In mehreren Beiträgen haben Kowatsch & Kämpfe (grundlegend hier) belegt, wie sehr das Temperaturniveau von bestimmten Wetterlagen-Typen abhängig ist. Eine stramme winterliche Südwestlage bringt mit Sicherheit auch während kältester Eiszeit-Zeiten mildes oder sehr mildes Winterwetter. Umgekehrt dürfte ein kontinentales Hochdruckgebiet mit einer östlichen Strömung auch zu wärmsten Warmzeiten immer kaltes Frostwetter zur Folge haben. Beide Extreme mögen in Warm-/Kaltzeiten ausgeprägter sein als in Kalt-/Warmzeiten, aber das ist nach Wissen des Autors noch nie untersucht worden.
Man könnte natürlich Statistiken über die Verhältnisse in den Ursprungsgebieten der zu uns strömenden Luftmassen errechnen, doch stößt das auf alle möglichen Probleme, die eine solche Untersuchung unmöglich machen, wie der Autor vor vielen Jahren bei einem solchen Versuch feststellen musste.
Aber ich schweife ab. Aus Obigem geht hervor, dass sich die Frage nach wärmer oder kälter (als was eigentlich?) anders stellt: Warum gibt es bei uns mehrere Jahre lang eine Häufung von Südwestlagen, während sich in anderen Perioden mehrere Jahre lang im Sommer Nordwest-, im Winter Nordostlagen häufen?
Überspitzt: Warum gab es in der „Kleinen Eiszeit“ so häufig Nordostlagen (nur diese advehieren die Kälte, die zum Zufrieren der Themse in London führt). Und warum gab es während der letzten Jahre so viele Südwestlagen, und zwar sommers wie winters?
Damit lässt sich jetzt die Frage nach Warm- oder Kaltzeiten anders und besser formulieren: Wovon ist es abhängig, dass verstärkt Südwestlagen bzw. Nord- oder Ostlagen auftreten? Hat die Anzahl von Südwestlagen während der letzten Jahre ein Maximum erreicht und dieses Maximum vielleicht überschritten?

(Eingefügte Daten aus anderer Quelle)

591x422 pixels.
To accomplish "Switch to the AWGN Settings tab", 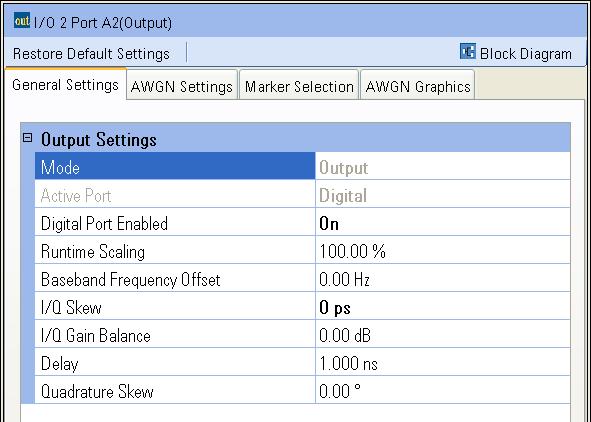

Derzeit geistert durch die einschlägigen Wetter-Sites ja die Möglichkeit einer Aufspaltung des Polarwirbels, ein so genanntes „Major Warming“. Mehr dazu hier. Ein solcher Vorgang hat fast immer starke Wintereinbrüche bei uns zur Folge. Frage: Gibt es zu Eiszeiten viel häufiger und ausgeprägter solche Aufspaltungen (splittings) des Polarwirbels? Wenn ja, warum? Und warum gab es während der letzten Jahre kaum einmal eine solche? Im Februar 2018 war es kurzzeitig dazu gekommen. Wird es, wenngleich vielleicht auch nicht aktuell, in absehbarer Zukunft häufiger dazu kommen?
Wovon ist das abhängig? Vielleicht von der Sonnenaktivität? Und gibt es anhaltend kaltes Winterwetter auch bei einem ungestörten Polarwirbel?

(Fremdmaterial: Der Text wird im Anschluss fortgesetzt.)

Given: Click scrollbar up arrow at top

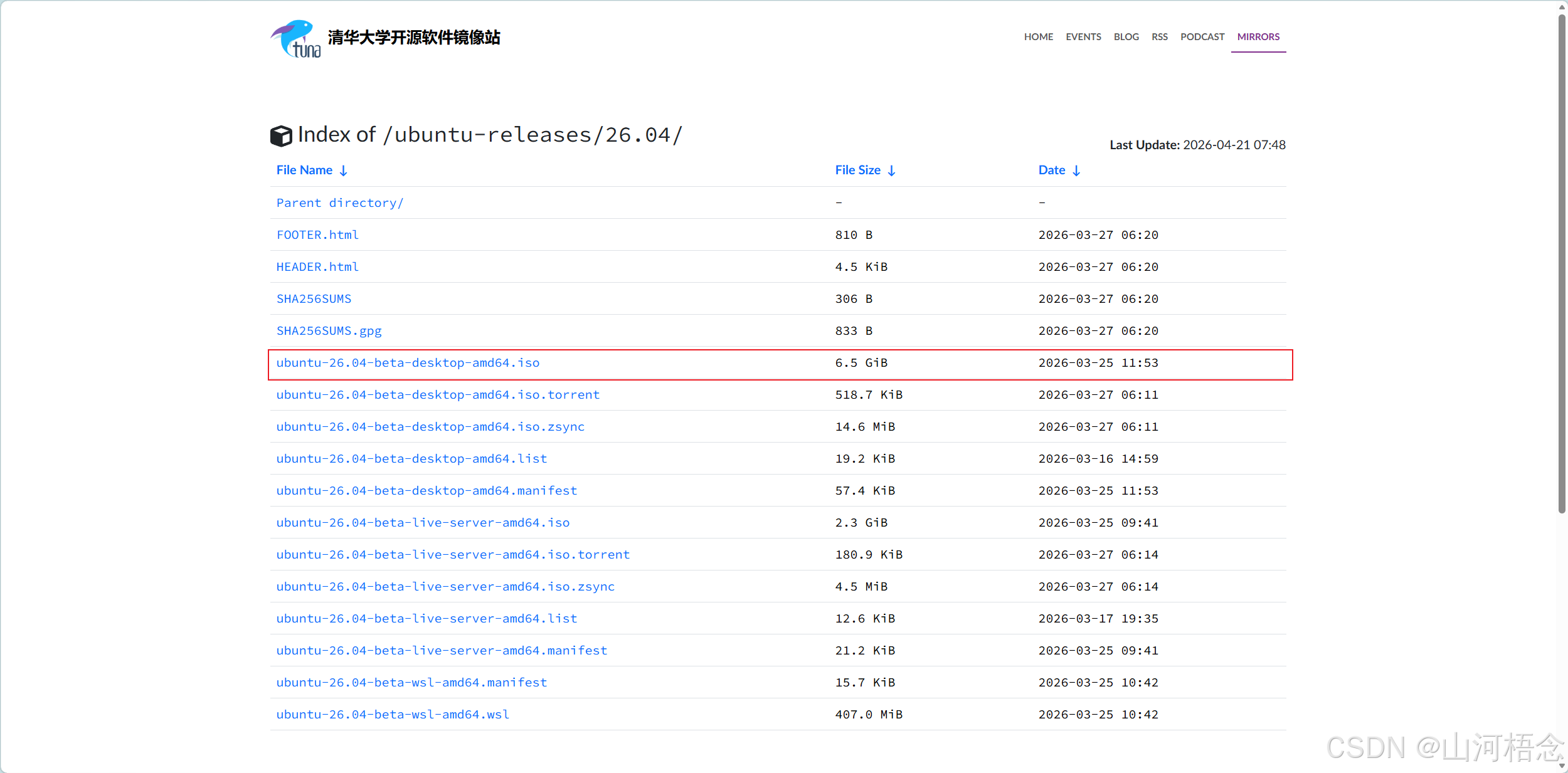Looking at the screenshot, I should (1562, 6).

Man sieht schon, „kälter“ oder „wärmer“ sind nur die Auswirkungen von Vorgängen, die kaum einmal zur Sprache kommen. Aber Synoptik war weiland schon bei meinen Kommilitonen sehr unbeliebt.
Und so schließt sich auch der Kreis zu der unsäglichen Behauptung eines Herrn Latif aus dem Jahr 2000, der am 1. April von sich gab: „Richtige Winter mit Frost und Schnee wie noch vor 20 Jahren wird es in unseren Breiten nicht mehr geben“. Quelle. Er meinte es ernst!
„Übersetzt“ mit dem oben Gesagten meinte er also: „Richtig kalte Nordost-Wetterlagen wird es bei uns nicht mehr geben“.
Nicht einmal Scharlatane würden das ausschließen. Und doch ist dieser Herr in allen einschlägigen Medien immer noch präsent!
Fazit: Wenn es einen Wechsel gibt zwischen häufigen und selteneren Südwestlagen im Winter – egal von was dieser Wechsel abhängig ist – so wird es nach dem Maximum der Südwestlagen der vergangenen Jahre auch wieder ein Minimum geben.
Aber ist nicht genau dieser Wechsel bei uns „normal“? Wäre es nicht drastisch ungewöhnlicher, wenn es bei unserem Wetter auf einmal überhaupt keine Extreme mehr gibt? Der Autor fände dies extrem! Sie auch?